Universal Neural Optimal Transport

Published: 01 May 2025, Last Modified: 18 Jun 2025ICML 2025 posterEveryoneRevisionsBibTeXCC BY 4.0
TL;DR: We train a neural network to accurately predict optimal transport distances across datasets and dimensions with neural operators.
Abstract: Optimal Transport (OT) problems are a cornerstone of many applications, but solving them is computationally expensive. To address this problem, we propose UNOT (Universal Neural Optimal Transport), a novel framework capable of accurately predicting (entropic) OT distances and plans between discrete measures of variable resolution for a given cost function. UNOT builds on Fourier Neural Operators, a universal class of neural networks that map between function spaces and that are discretization-invariant, which enables our network to process measures of varying sizes. The network is trained adversarially using a second, generating network and a self-supervised bootstrapping loss. We theoretically justify the use of FNOs, prove that our generator is universal, and that minimizing the bootstrapping loss provably minimizes the ground truth loss. Through extensive experiments, we show that our network not only accurately predicts optimal transport distances and plans across a wide range of datasets, but also captures the geometry of the Wasserstein space correctly. Furthermore, we show that our network can be used as a state-of-the-art initialization for the Sinkhorn algorithm, significantly outperforming existing approaches.
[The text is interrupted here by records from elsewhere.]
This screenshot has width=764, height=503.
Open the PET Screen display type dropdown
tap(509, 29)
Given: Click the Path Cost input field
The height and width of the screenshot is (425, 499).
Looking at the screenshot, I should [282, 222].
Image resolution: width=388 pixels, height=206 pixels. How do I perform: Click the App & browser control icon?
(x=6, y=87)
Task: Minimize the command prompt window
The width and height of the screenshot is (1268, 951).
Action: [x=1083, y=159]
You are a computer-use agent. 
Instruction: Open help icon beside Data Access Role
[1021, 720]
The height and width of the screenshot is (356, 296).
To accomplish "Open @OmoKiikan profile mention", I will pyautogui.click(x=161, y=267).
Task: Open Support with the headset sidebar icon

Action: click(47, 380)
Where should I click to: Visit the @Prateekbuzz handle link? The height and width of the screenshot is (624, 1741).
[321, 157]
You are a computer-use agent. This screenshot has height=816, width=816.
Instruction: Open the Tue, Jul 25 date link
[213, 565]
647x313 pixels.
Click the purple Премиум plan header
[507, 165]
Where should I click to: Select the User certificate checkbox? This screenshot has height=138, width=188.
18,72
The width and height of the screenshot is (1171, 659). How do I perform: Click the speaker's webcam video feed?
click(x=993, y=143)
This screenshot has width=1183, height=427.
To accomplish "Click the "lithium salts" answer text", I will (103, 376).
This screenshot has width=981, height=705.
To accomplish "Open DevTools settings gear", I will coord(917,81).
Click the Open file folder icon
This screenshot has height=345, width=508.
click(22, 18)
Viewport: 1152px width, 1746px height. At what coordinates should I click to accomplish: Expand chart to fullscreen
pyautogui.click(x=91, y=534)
Lay Summary: Optimal Transport is an area of mathematics that plays an important role in many applications, spanning fields such as artificial intelligence (AI), logistics, biology, physics, seismology, predicting climate and weather patterns, or economics. Many of these applications involve computing so-called Optimal Transport distances. These distances can be thought of as how expensive it is to move something from one arrangement or location to another. They can be used to compute the similarity between objects such as delivery trucks and houses, comparing two images or paintings, comparing audio recordings, cloud or smoke patterns, weather patterns, biological cell processes, predictions made by AI algorithms, and much more. However, computing these distances is oftentimes very expensive, even for computers. We propose a new machine learning method which can be used to predict these distances more quickly. Importantly, we construct our method in such a way that, unlike previous methods, it can be applied more broadly to different tasks and also to objects of different sizes.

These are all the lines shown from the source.